The doctor most certainly reflected the likes of the building, and not the manners of the receptionist. I imagined that if I were to pinch my nose and speak, I would sound similar to the doctor's pitch.

I thought if Amber was here, she would've laughed at that. It made me sad to think that, and I missed her terribly, although I had only seen her the day before. Was that really what you felt towards those you didn't really like?

It brought me a little more hope over the sliver of a chance I had to prove that Amber was my soulmate after all.

I hated all the tests and reading and torches shone in my eyes. I certainly didn't like the annoying doctor's face inches away from mine as he inspected my eyes. We hadn't been to a check-up at the opticians in a hell of a long time, so it all felt very new to me; I didn't remember the procedure.

Finally, we were all sat down, and the look on the man's face was what caused all my built-up hope to come crashing down. Usually it was a good thing that nothing was wrong with your eyes, except in my case, I was hoping and praying that it was something wrong. The doctors' face was the complete look I didn't want. Satisfied.

"I'm sorry to inform you, that your son is fully colourblind," he informed my parents.

Did I hear that right?

"Now, this isn't too much of an issue, and nothing can be done, so I suggest you ignore it. In any case, in this crazy world we live in, what does colour matter, eh?" He said, amused. I was not.

His facial expression did not match the news he was giving us, in a normal person's opinion. Maybe he was just a rude person.

Or maybe I was just terrible at reading faces or emotions. Amber would probably tell me it was the latter.
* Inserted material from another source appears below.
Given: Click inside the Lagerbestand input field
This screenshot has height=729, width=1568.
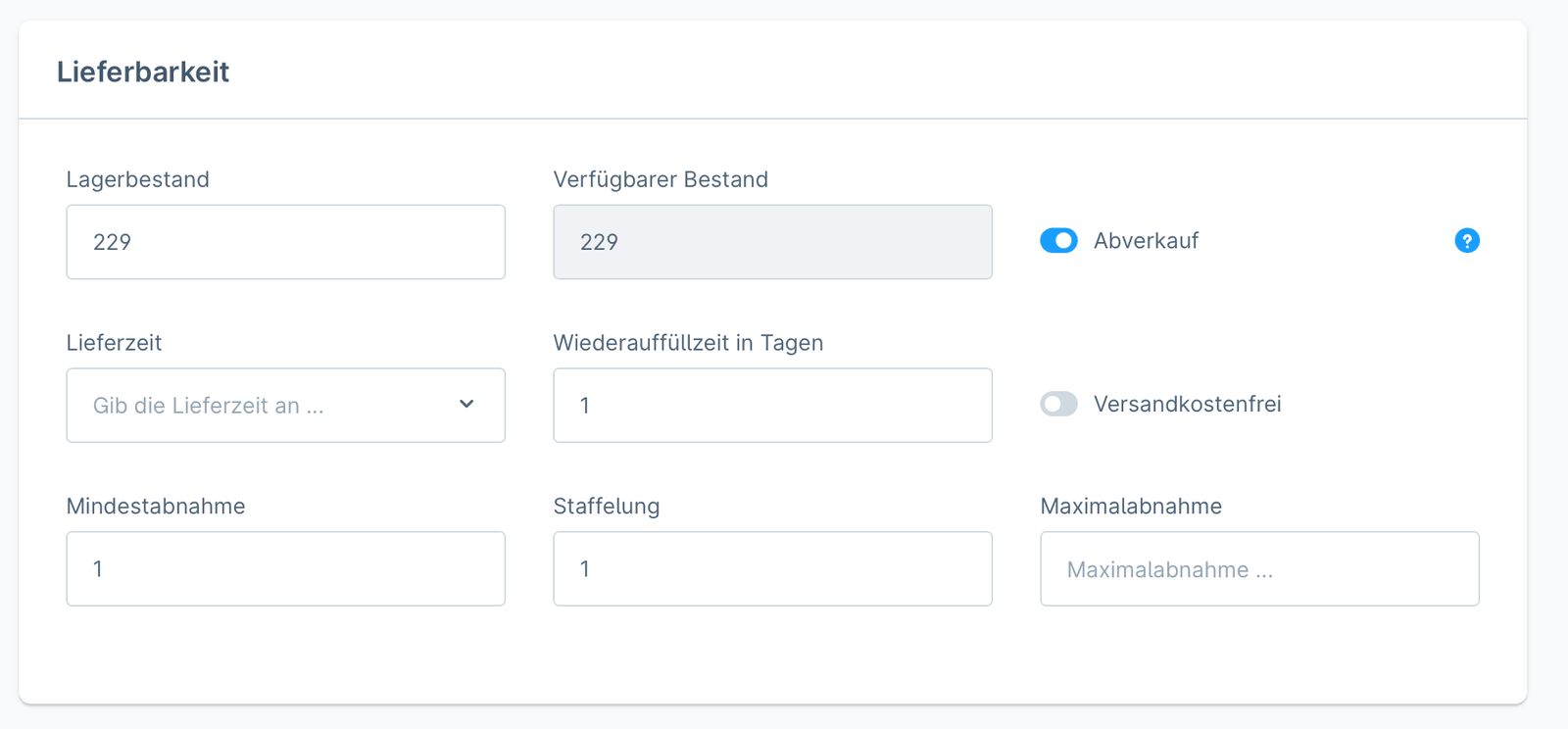Looking at the screenshot, I should (284, 242).
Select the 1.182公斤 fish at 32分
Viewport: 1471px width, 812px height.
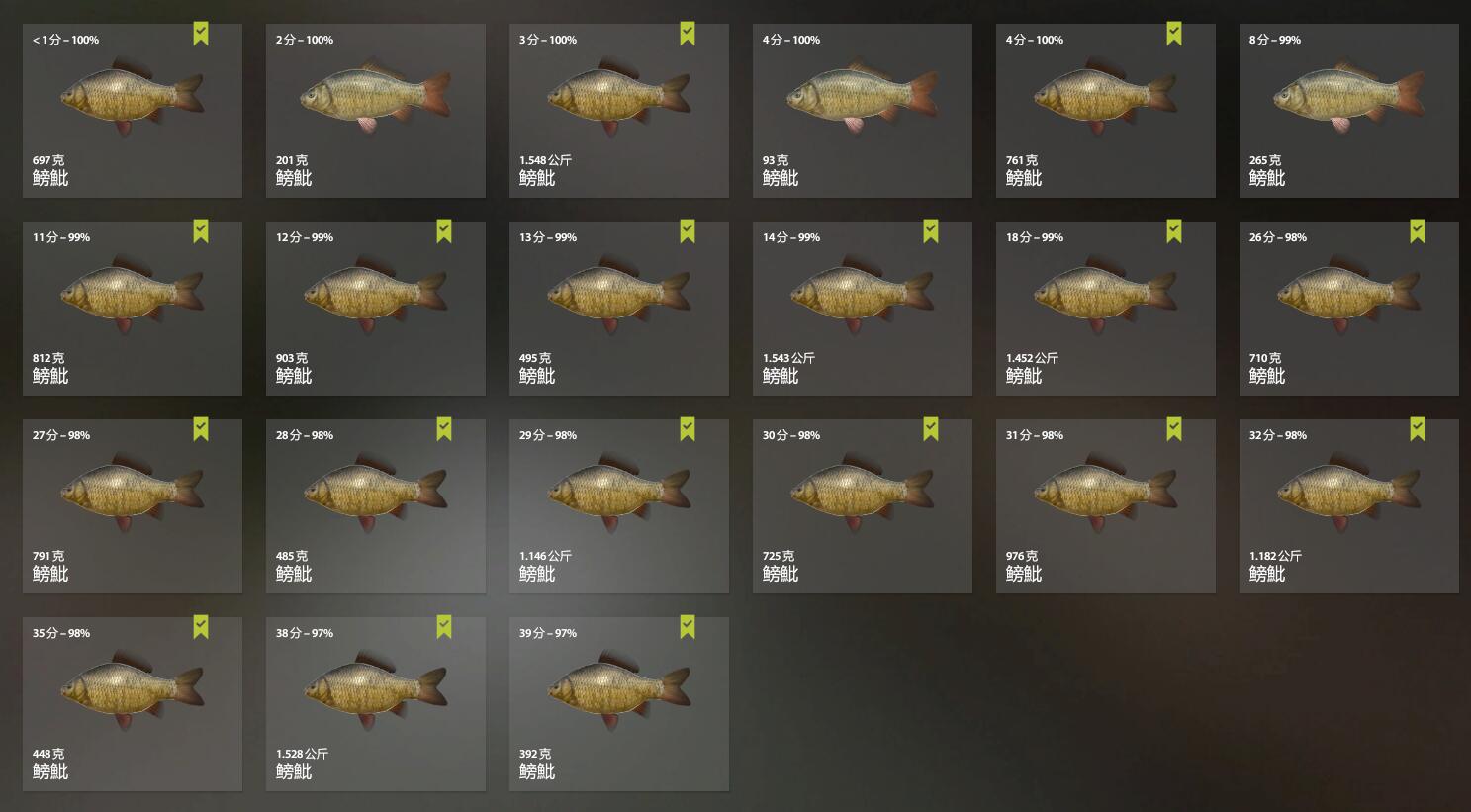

I called Amber in the car.

"Hey, what's up?" Her voice came from the end of the line. I smiled just hearing her voice, I didn't know why.

"Not much, just been at the doctor's," I said as nonchalantly as I could.

Her tone became worried. "Why? Are you alright?" I couldn't help but smile at her caring nature, that she was instantly worried for me.

"Well, basically I found something out, kinda important." I toyed with the fact that she was concerned; I felt it would be an even better way for her to receive the news.

"What?" She demanded.

"I'm completely colourblind." I couldn't help but grin.

"What? But you mean- You're saying- That means-" she stuttered, as the realisation hit her immediately. She was pretty smart, too.

Then there was an audible quiet, before the line went dead, and I burst out laughing. That was such an Amber way to react.

I suppose the world wasn't being too cruel after all.

So se were meant to be in the end. We solidly believed the world had denied it, but it was true: Amber was my soulmate, and that was the best thing in the world.